2014年12月21日(日) 18時23分(タイ時間)
【中国】経済の“ニューノーマル”への移行や不動産市場の低迷が続くなか、中国の銀行業に新たな収益源づくりと、内部管理体制の整備が求められている。

 多くの銀行は、今後2~3年の不動産市況について、「回復に向かうことはない」と悲観。不良債権の増加に対するリスク管理体制の強化を急ぐ構えを示している。京華時報が17日付で伝えた。

 中国の銀行が貸出先として支援に力を入れているのは、従来と変わらず農林・畜産・漁業。不動産向けについては、引き続き大きな制限を受けている。

 こうした中、各銀行の幹部を対象としたアンケートでは、今後のGDP成長率「7.5%以下」との回答が7割を占めた。以下、「国内消費が成長の柱になる(71.9%)」、「技術革新が柱になる(69.5%)」――などの回答が寄せられた。

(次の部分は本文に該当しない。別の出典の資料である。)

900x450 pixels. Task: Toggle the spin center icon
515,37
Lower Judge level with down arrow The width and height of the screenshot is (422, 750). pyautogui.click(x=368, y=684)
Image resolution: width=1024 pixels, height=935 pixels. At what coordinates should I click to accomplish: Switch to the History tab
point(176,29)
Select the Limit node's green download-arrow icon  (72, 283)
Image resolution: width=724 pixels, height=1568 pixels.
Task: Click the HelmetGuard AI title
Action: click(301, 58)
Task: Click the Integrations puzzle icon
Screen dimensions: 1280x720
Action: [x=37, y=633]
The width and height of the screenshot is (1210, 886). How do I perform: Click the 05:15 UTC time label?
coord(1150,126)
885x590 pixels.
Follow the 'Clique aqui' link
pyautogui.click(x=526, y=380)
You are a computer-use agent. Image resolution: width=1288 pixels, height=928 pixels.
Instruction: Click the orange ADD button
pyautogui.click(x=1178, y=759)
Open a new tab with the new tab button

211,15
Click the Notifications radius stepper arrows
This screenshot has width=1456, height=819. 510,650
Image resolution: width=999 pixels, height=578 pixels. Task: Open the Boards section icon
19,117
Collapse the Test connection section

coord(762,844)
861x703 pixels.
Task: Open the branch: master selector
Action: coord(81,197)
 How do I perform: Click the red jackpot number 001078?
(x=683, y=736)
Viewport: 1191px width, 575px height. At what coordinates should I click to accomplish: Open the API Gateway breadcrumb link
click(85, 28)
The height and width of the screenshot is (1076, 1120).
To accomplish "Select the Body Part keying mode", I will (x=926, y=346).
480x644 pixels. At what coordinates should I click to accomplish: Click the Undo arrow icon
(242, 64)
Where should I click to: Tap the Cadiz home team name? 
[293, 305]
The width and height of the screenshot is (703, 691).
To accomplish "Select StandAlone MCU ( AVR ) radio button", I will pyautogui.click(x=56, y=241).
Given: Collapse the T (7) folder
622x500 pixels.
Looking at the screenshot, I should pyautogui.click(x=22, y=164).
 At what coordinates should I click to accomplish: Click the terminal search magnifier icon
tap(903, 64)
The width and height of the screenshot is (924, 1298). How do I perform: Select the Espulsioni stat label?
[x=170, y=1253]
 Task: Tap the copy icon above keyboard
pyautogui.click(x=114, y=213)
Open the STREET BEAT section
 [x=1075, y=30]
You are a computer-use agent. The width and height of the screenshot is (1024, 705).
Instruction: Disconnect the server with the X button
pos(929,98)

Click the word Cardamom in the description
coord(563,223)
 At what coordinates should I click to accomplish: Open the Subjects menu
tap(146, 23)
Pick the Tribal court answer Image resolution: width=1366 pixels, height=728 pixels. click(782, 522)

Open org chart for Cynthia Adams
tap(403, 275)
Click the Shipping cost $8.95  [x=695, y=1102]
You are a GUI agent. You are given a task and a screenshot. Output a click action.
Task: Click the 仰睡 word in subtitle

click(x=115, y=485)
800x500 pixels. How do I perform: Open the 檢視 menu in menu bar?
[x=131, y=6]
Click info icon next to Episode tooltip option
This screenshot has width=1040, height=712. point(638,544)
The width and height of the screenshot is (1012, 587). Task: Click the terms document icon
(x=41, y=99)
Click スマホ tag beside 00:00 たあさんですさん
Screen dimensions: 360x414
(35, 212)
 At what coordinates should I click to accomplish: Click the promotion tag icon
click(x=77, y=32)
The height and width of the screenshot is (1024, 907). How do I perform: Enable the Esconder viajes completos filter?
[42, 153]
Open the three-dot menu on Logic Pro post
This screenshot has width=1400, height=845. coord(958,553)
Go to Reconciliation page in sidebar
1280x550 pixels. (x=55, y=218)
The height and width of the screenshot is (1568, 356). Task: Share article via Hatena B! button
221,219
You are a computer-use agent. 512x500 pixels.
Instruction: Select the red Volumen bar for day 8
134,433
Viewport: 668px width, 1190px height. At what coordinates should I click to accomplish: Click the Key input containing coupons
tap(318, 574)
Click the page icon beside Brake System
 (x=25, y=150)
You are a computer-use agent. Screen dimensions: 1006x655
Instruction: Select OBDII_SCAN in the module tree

 新たな収益源としては、個人向け融資や銀行間取引の拡大に力を入れる構え。銀行間の手形割引業務については、銀行内の重点業務ランキングが2013年の11位から2014年には4位まで急上昇している。

 その一方、不良債権比率については、「1~3%」と回答比率が3割前後を占めた。また、「不動産市場は量・価格とも上がらない」という回答が8割に上っている。不良債権が積みあがる貸出先として、不動産業界(73.7%)、高資本コストの生産過剰業種(65.8%)などを挙げている。

 各銀行は今後、自己資本比率や流動性比率といった科学的な財務指標に基づいて、リスク管理体制を強化していく方針を示している。